§ DESCRIPTION OF THE TASK
The copy you give must match the records exactly, except that it holds no images.

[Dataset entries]
=== Section Start ===

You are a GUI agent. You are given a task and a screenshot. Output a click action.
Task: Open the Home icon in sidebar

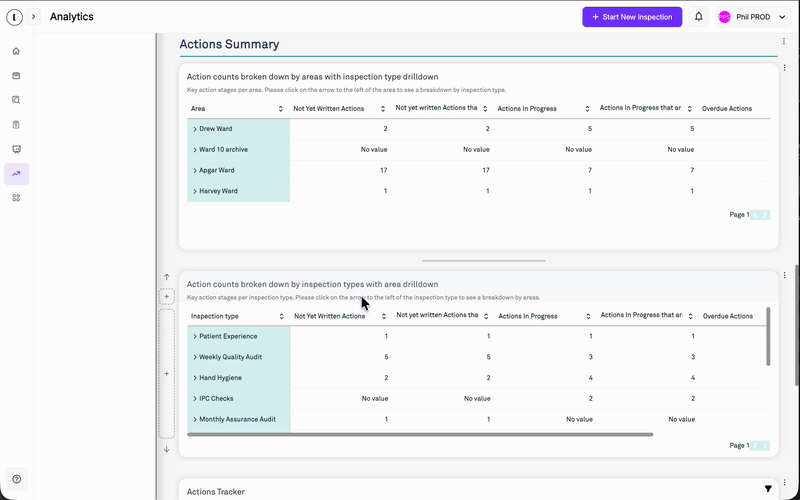pos(16,51)
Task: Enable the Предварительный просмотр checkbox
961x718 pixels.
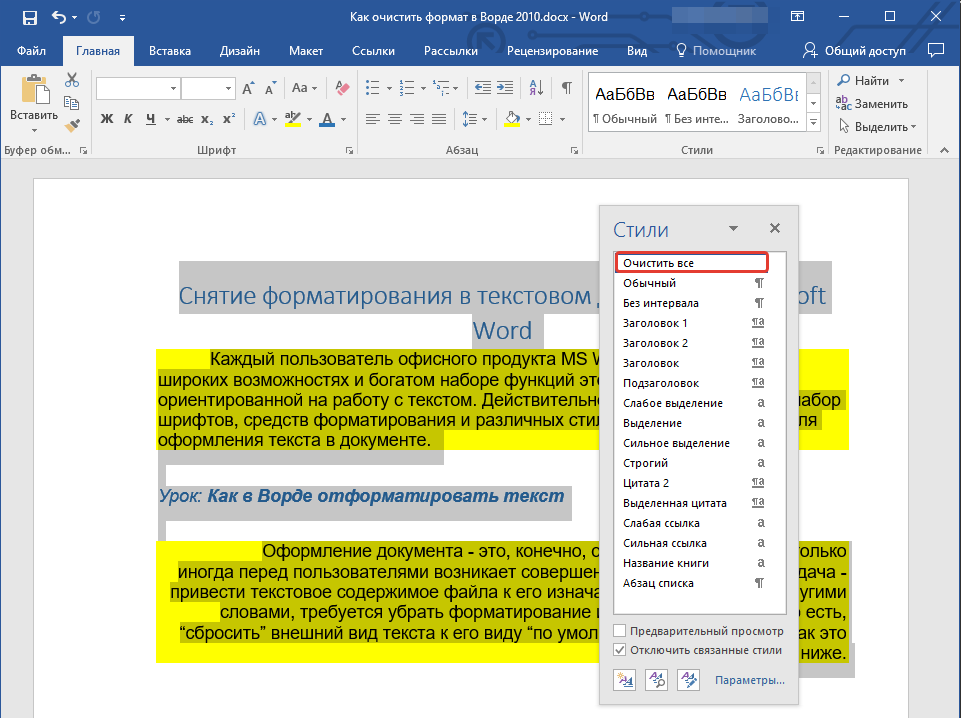Action: coord(620,631)
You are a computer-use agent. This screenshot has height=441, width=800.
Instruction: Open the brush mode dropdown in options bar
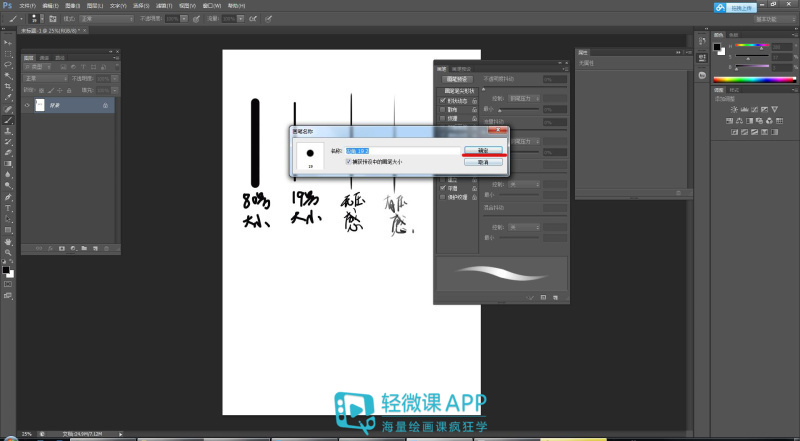coord(112,18)
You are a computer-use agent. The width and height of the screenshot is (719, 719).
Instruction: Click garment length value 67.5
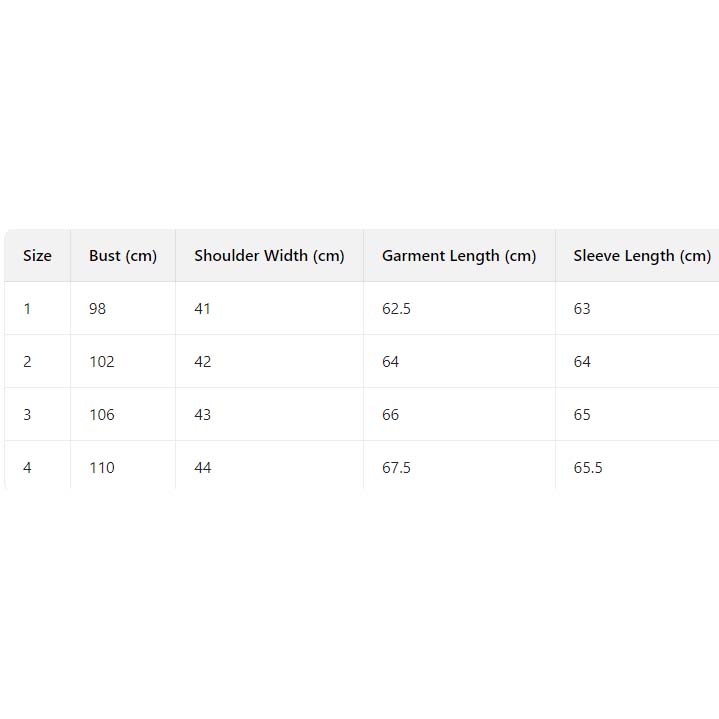[x=396, y=468]
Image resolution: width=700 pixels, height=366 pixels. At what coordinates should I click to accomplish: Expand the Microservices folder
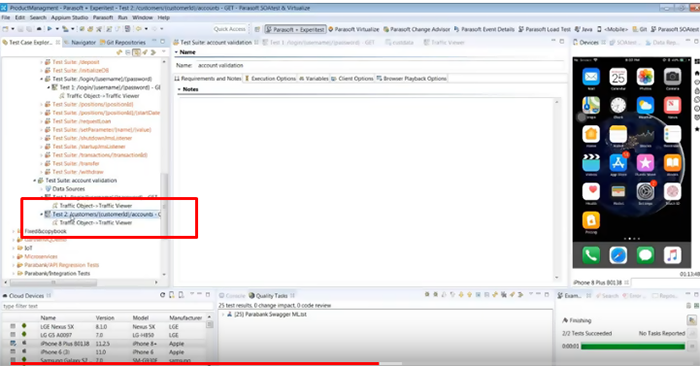click(13, 257)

=== Section End ===

§ RESULT
You are a GUI agent. You are given a task and a screenshot. Output a click action.
Task: Open the Home icon in sidebar

pos(16,51)
Task: Enable the Предварительный просмотр checkbox
961x718 pixels.
Action: coord(620,631)
You are a computer-use agent. This screenshot has height=441, width=800.
Instruction: Open the brush mode dropdown in options bar
coord(112,18)
You are a computer-use agent. The width and height of the screenshot is (719, 719).
Instruction: Click garment length value 67.5
[x=396, y=468]
Image resolution: width=700 pixels, height=366 pixels. At what coordinates should I click to accomplish: Expand the Microservices folder
click(13, 257)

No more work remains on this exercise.